Investors were nervous, however, about the two missed secondary endpoints – both in ‘colon-in-continuity’ patients who have a largely intact colon and typically require less support – and shares in the company fell almost 40% after the announcement of the results.
In that group, apraglutide was unable to achieve a significant improvement in the proportion of patients able to achieve at least one day per week off PS, as well as being free of the need for infusions (enteral autonomy) at 48 weeks.
Ironwood’s preliminary explanation for the result is a high placebo response rate, resulting from the trial’s design, which encouraged patients to reduce their parenteral nutrition use over time.
Ironwood has said the data should be strong enough to file for FDA approval of apraglutide as a treatment for adult SBS patients dependent on PS, and the company’s chief medical officer, Michael Shetzline, said the drug has the potential to “improve the standard of care” for patients.

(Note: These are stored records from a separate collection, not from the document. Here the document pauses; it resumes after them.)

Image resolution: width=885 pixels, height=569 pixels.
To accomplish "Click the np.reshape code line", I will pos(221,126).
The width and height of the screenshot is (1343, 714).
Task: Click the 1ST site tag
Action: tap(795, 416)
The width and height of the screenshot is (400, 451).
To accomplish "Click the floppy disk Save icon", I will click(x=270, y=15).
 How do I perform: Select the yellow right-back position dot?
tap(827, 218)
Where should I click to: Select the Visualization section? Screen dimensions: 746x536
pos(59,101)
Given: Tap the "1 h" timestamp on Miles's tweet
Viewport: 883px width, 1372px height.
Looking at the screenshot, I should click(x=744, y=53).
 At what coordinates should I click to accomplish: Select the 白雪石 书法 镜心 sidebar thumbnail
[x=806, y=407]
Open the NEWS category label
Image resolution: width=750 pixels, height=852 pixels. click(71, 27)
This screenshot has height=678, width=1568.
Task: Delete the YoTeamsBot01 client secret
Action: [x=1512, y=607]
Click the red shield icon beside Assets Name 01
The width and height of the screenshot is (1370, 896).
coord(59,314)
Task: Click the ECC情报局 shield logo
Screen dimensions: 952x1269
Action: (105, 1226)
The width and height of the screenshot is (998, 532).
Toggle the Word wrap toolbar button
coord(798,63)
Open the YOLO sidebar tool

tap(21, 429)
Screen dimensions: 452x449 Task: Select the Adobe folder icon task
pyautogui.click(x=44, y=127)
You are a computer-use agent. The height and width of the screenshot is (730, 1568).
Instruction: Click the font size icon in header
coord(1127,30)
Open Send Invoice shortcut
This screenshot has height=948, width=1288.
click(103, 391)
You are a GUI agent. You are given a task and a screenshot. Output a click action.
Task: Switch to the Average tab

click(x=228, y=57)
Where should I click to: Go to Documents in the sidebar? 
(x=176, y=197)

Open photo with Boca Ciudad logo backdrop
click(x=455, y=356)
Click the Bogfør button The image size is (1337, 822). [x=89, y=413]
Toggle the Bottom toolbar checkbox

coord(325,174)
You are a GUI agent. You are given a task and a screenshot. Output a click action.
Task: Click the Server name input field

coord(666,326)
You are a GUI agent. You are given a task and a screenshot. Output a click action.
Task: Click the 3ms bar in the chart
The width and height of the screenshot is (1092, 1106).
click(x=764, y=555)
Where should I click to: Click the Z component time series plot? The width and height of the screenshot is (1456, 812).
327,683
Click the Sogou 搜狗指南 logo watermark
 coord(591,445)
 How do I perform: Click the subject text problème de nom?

The scale of the sell-off likely stems from concerns that apraglutide may not have the compelling efficacy needed to supplant Takeda’s SBS therapy Gattex (teduglutide), another GLP-2 analogue that has been FDA-approved since 2012, but which needs to be administered daily.
Gattex had US sales of around $540 million in 2022, but is now at the end of its patent life and facing the threat of low-cost generic competition that could introduce downward pricing pressure into the SBS treatment market.
Ironwood’s drug will also be compared with another long-acting GLP-2 analogue, Zealand Pharma’s glepaglutide, which was filed with the FDA last December as a twice-weekly therapy for SBS delivered using an autoinjector. It was also tested as a once-weekly regimen, but that was unable to show a significant improvement in weekly PS requirement in clinical trials.
Another long-acting GLP-2 drug, 9 Meters Biopharma’s vurolenatide, reached phase 3 testing for SBS, but was discontinued after the company ran out of money and filed for bankruptcy last year.